Create a replica of your Prod AD structure in the Lab

I recently had a request to create a replica of the company AD structure in a lab environment for testing with a new software product.

The task involves the exporting and importing of the OUs and groups used in the production Active directory to the lab.

Of course doing this manually would take hours in a large environment and be prone to human error. I had a few issues creating the right structure to export because the DistinguishedName contains the name of the group it needs to be removed from the list. I’ve managed to do this with regex.

To export the list of OUs I created the following. Essentially it builds a list of the OUs using the Get-ADOrganizationalUnit command. Next I use a foreach loop to isolate the values line by line and remove the first part of the DistinguishedName value that contains the OU name. Lastly, I use the New-Object command to create a hash table with the values I want and export this to a csv file.
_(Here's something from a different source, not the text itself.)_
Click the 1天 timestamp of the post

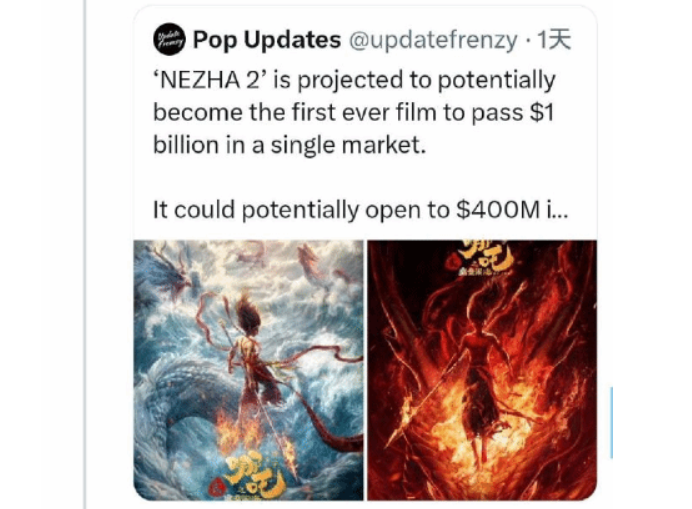[554, 40]
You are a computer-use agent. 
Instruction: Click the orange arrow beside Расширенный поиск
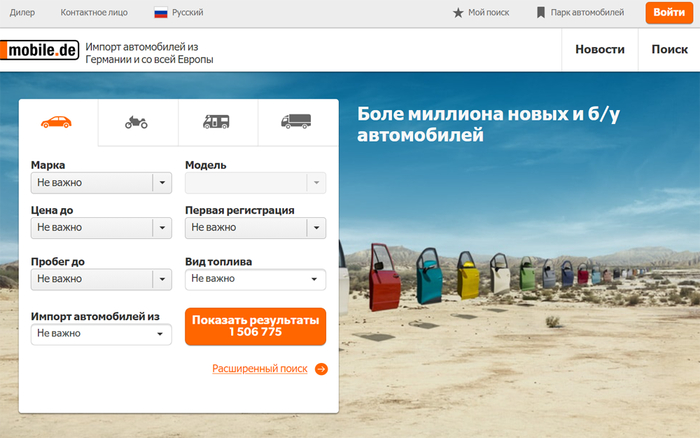[x=321, y=369]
import-module activedirectory 
$OUlist = Get-ADOrganizationalUnit -Filter * | select name,DistinguishedName

foreach ($OU in $OUlist){
$name = $OU | Select-Object -ExpandProperty name 
$DistinguishedName = $OU | Select-Object @{ Name = "ParentOU"; Expression = {[regex]::Match($_.distinguishedname,",(.*)").Groups[1].Value}}
$DistinguishedName = $DistinguishedName.ParentOU

New-Object -TypeName psobject -Property @{
name = $name
ParentOU = $DistinguishedName 
} | Select-Object name,ParentOU | Export-csv -path C:\temp\ADOrganizationalUnitsexport.csv -NoTypeInformation -Append}

The CSV file can now be copied from the production environment to the lab environment. If you have a different domain name in your lab than your production, simply open the exported file in notepad and use the Replace function to resolve this.

Once you’ve copied the export file to the lab use the following foreach loop to create all the OUs taking advantage of the New-ADOrganizationalUnit command.
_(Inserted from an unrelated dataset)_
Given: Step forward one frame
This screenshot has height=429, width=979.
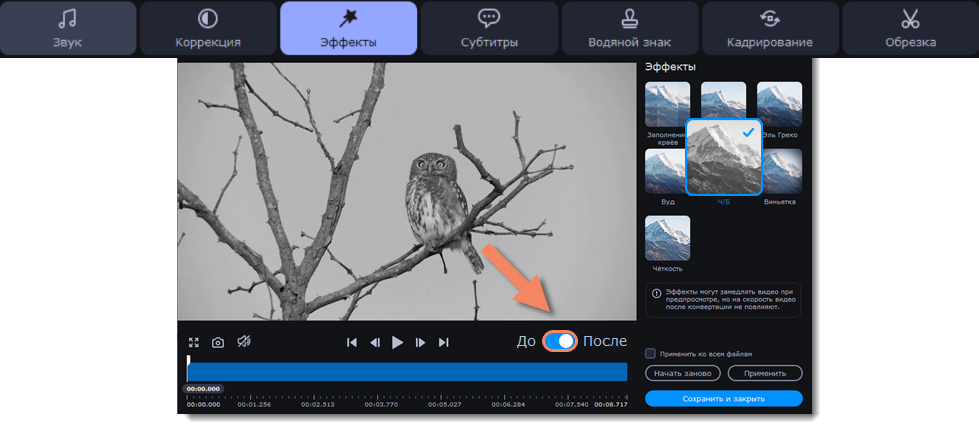Looking at the screenshot, I should 421,342.

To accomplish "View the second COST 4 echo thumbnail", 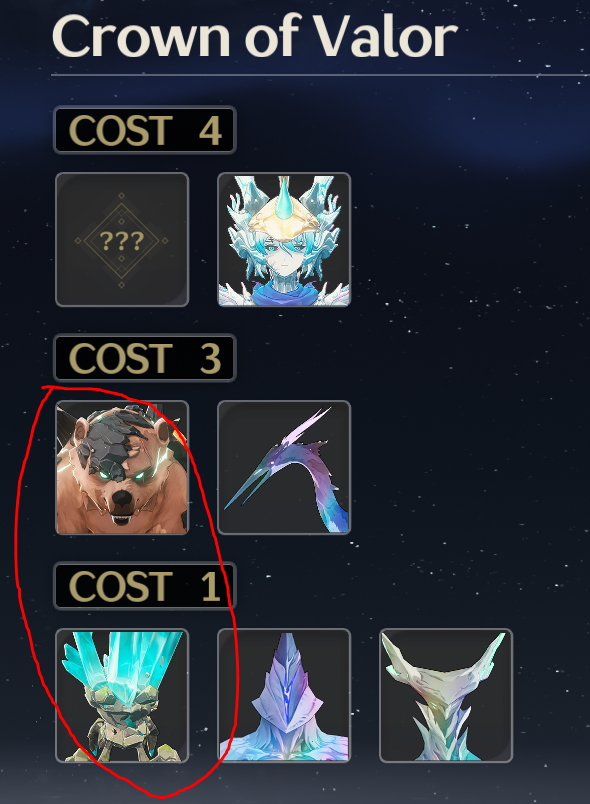I will 284,239.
import-module activedirectory 
$OUlist = import-csv C:\temp\ADOrganizationalUnitsexport.csv

foreach ($OU in $OUlist) 
{
        Try {
        Write-Host "Processing OU Object " $OU.name
        New-ADOrganizationalUnit -Name $OU.name -Path $OU.ParentOU
        }
        Catch {
        Write-Host "Already exists or error found..:" $_ -ForegroundColor Red
        }
}

Great this worked! Now let’s try the same thing with AD groups using the Get-ADgroup command.
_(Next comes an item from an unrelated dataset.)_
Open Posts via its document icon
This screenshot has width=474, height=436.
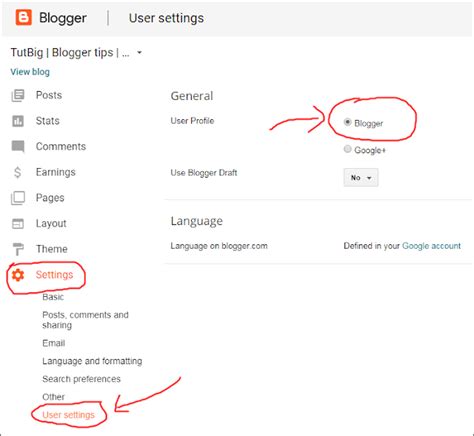(x=18, y=95)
Import-Module ActiveDirectory 
$grouplist = Get-ADgroup -Filter * -Properties groupscope,description,DistinguishedName| select samaccountname,groupscope,description,DistinguishedName | Sort-Object -Property Name

foreach ($group in $grouplist){
$name = $group | Select-Object -ExpandProperty samaccountname 
$groupscope = $group | Select-Object -ExpandProperty groupscope
$description = $group | Select-Object -ExpandProperty description
$DistinguishedName = $group | Select-Object @{ Name = "ParentOU"; Expression = {[regex]::Match($_.distinguishedname,",(.*)").Groups[1].Value}}
$DistinguishedName = $DistinguishedName.ParentOU

New-Object -TypeName psobject -Property @{
samaccountname = $name
groupscope = $groupscope
description = $description
ParentOU = $DistinguishedName
} | Select-Object samaccountname,groupscope,description,ParentOU | Export-csv -path C:\temp\ADGroups.csv -NoTypeInformation -Append}

Copy the export the same as before to the lab. Now it’s time to create the groups in the lab. This is gone with a new-adgroup.

$groups=Import-csv C:\temp\ADGroups.csv

ForEach($group In $groups){
Try {
New-ADGroup -Name $group.samaccountname -GroupScope $group.Groupscope -Path $group.ParentOU -description $group.description 
}
catch {
Write-Host "Group $($Group.samaccountname) was not created!" $Error[0]
}
}

That’s it. The OU and AD groups are now replicated in the lab. The export CSV can now be removed or stored somewhere else as a temple.